Comment by cwisecarver

8 years ago

This sounds to me like an object lesson in "Why you shouldn't write your own HTML parser."

Every time I see a dev trying to parse HTML with a custom solution or regex or anything other than a proven OSS library designed to parse HTML I recoil reflexively. Sure, maybe you don't need a parser to see if that strong tag is properly closed but the alternative is ...

You're right in 99+% of cases. But I suspect that the needs of cloudflare for this use case aren't typical of what's expected of an html parser. I'm not certain that there isn't an existing parser that would work for them, but I'm equally not certain that there is.

  • I can see the argument but 99+% of this audience isn't cloudflare. My comment was more directed at those who aren't. Special use-cases are all over the place.

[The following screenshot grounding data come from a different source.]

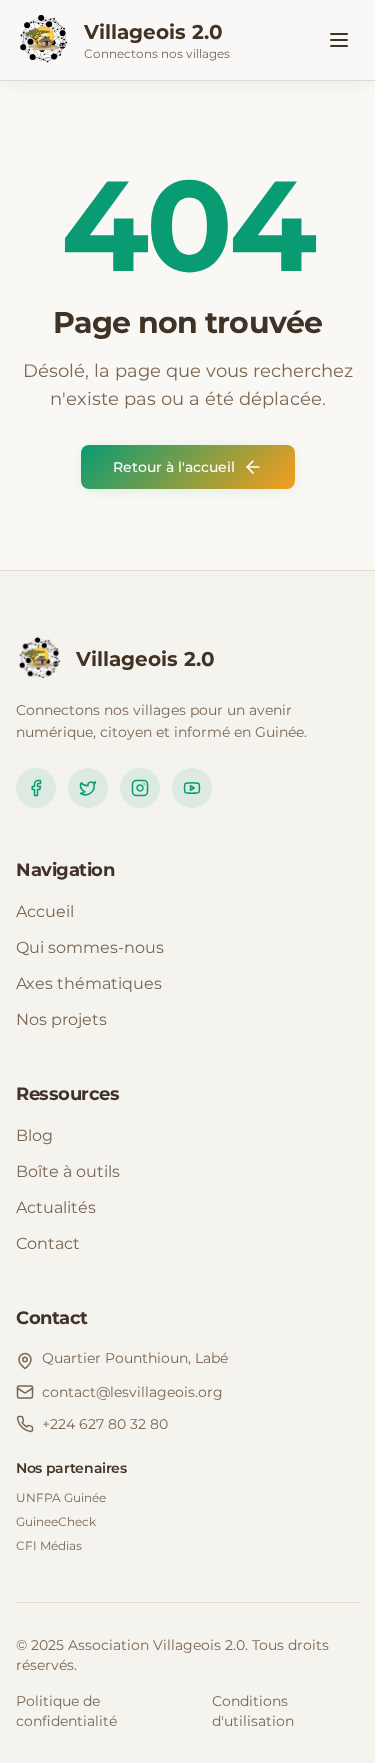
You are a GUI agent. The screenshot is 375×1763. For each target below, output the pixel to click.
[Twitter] (88, 788)
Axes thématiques (89, 983)
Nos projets (61, 1019)
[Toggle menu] (339, 40)
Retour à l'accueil (174, 467)
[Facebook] (36, 788)
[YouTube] (192, 788)
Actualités (56, 1207)
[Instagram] (140, 788)
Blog (34, 1135)
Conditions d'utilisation (253, 1711)
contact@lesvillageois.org (132, 1392)
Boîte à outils (68, 1171)
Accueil (45, 911)
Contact (48, 1243)
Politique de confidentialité (66, 1711)
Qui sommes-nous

It's just making sure you're choosing because your use-case really is special and that when you re-implement something that you're doing it because it's different and better, not because you'd rather write something than integrate.

  • Even so, if the parser handles security or human safety then it shouldn't be written in C, or even using a parser generator that generates C.

    Just use ML, or Rust, or bloody JavaScript for all I care. I don't care if they add a ton to response time, or add 100% perf overhead costs for running the thing.

    Having an OS, ssl library, web server etc written in C is bad enough but at least that code has many eyes on it. Companies shouldnt throw their custom made tyres on top of that fire.